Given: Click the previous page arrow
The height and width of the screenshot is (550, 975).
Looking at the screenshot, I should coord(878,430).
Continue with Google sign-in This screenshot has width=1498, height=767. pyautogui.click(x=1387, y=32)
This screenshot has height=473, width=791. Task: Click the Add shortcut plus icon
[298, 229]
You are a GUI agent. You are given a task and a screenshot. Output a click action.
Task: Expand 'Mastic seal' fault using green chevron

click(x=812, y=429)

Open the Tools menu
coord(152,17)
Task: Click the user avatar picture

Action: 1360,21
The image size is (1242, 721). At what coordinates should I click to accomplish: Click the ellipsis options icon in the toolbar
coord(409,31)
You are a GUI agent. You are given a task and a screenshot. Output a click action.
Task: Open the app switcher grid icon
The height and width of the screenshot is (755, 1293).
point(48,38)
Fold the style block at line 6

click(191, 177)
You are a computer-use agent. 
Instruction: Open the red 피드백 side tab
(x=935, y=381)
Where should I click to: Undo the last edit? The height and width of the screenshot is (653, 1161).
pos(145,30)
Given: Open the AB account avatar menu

TASK DESCRIPTION – In the data above, start at the line that has "Open the Tools menu", stop after the line that has "Task: Open the app switcher grid icon", and print every line in between exactly as it stands.

SOLUTION –
Open the Tools menu
coord(152,17)
Task: Click the user avatar picture

Action: 1360,21
The image size is (1242, 721). At what coordinates should I click to accomplish: Click the ellipsis options icon in the toolbar
coord(409,31)
You are a GUI agent. You are given a task and a screenshot. Output a click action.
Task: Open the app switcher grid icon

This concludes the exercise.